Et il appréciait ce doux accent qui était le sien lorsqu'elle s'exprimait dans la langue de ses ancêtres, qu'il avait découvert dans toute sa splendeur pendant cette nuit blanche qu'il chérissait maintenant jalousement, cette nuit baignée de la splendeur d'un astre lunaire à son apogée où il avait partagé le lit d'une Inquisitrice qui n'aurait de cesse de le surprendre. Elle lui avait parlé de sa mère, de cette Dalatienne étonnante qui accordait aux connaissances perdues d'Arlathan une grande importance et avait pu lui transmettre une partie du savoir précieux qu'elle conservait avant que la mort ne l'emporte, trop tôt. C'était grâce à elle si Isilmë, contrairement à la majorité des Elfes de Thédas, maîtrisait avec une justesse surprenante la langue perdue de l'Elvhenan oubliée. Quel bonheur cela avait été pour l'apostat de converser avec sa jeune amante, toute la nuit durant, en elfique, avec ces mots chantants qui glissaient entre les lèvres et s'écoulaient tels une cristalline rivière, tels le doux vent printanier qui apportait dans son sillages les odeurs des fleurs nouvelles.

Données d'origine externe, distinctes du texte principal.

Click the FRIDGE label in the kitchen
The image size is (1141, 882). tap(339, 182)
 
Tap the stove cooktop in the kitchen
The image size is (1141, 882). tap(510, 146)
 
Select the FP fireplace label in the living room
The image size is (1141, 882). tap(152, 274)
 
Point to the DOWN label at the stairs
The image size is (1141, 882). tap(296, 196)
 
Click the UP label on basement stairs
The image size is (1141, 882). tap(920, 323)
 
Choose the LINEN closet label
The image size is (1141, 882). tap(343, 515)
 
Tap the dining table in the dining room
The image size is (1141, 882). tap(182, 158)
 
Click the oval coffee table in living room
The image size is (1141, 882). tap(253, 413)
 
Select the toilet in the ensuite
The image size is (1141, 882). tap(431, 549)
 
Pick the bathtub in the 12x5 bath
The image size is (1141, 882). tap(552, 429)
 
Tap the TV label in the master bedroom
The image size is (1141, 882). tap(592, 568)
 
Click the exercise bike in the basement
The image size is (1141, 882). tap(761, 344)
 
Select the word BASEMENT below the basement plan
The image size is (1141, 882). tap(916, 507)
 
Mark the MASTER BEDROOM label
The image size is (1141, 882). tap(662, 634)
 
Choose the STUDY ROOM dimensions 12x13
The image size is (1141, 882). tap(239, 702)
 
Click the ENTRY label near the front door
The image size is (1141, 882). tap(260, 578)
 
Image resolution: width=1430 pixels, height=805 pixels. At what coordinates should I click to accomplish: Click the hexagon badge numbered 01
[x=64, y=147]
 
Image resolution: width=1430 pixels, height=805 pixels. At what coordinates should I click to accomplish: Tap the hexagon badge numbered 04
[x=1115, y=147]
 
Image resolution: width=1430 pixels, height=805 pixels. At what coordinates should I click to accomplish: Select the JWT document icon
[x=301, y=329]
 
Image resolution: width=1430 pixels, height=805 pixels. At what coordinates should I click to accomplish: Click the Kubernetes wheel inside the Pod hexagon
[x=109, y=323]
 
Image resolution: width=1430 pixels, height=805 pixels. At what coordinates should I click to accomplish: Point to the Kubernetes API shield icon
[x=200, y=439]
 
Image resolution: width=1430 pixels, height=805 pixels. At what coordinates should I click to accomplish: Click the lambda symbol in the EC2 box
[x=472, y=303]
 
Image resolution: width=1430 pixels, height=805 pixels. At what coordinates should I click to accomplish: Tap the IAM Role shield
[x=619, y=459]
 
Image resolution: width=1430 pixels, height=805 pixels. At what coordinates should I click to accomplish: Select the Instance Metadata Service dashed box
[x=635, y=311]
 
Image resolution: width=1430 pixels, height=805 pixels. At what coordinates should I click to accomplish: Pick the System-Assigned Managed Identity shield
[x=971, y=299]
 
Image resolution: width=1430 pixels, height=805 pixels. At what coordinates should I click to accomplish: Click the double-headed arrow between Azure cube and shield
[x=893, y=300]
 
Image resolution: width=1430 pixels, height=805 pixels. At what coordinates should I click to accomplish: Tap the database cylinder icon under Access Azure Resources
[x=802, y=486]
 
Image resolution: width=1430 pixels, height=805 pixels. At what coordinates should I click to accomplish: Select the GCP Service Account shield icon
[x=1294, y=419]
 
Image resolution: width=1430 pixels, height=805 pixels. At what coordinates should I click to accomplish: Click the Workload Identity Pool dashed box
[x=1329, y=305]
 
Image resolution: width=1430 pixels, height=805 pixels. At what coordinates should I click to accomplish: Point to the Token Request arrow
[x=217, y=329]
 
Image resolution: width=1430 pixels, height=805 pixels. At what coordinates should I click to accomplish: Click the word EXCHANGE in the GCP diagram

Isilmë était fière de ses origines, fière d'être une Elfe dans un monde qui avait trop souvent raillé et humilié son peuple, l'avait réduits aux plus basses classes de la société, condamné à toujours n'occuper que des rôles de sous-fifres. Elle était fière de son peuple. Elle connaissait ses possibilités, caressait l'espoir de le voir, à nouveau, retrouver sa gloire perdue, la grandeur qui fut la sienne en des temps immémoriaux.
Pour Solas, aucun des Elfes qui foulaient Thédas n'était réellement de son peuple. Il ne s'associait pas à ces êtres bâtardisés, ces héritiers indignes qui n'avaient plus rien à voir avec la grande société d'Arlathan. Mais le Clair-de-Lune, ce joyau issu du clan Lavellan, avait jeté une nouvelle lueur sur l'image que se faisait Fen'Harel de ceux que longtemps il avait vu se définir, à tort, comme Elvhen. À ses yeux, ils n'avaient rien d'un tant soit peu comparable à ceux qui avaient disparus, à la grande nation qui autrefois avait gouverné ces terres que les hommes avaient investies. Mais l'esprit d'Isilmë, sa vision du monde, ses décisions éclairées, la sagesse qu'elle n'avait de cesse de démontrer, était tout autre. Elle avait cette grandeur qu'il n'avait jamais observé, qu'il n'avait jamais même imaginé chez ces Dalatiens que, toujours, il avait pris de haut. Et c'était de ce monde qu'il avait vu gris et terne, avili, irrécupérable, qu'était issue cette Elfe si chère à son cœur, ce joyau brillant.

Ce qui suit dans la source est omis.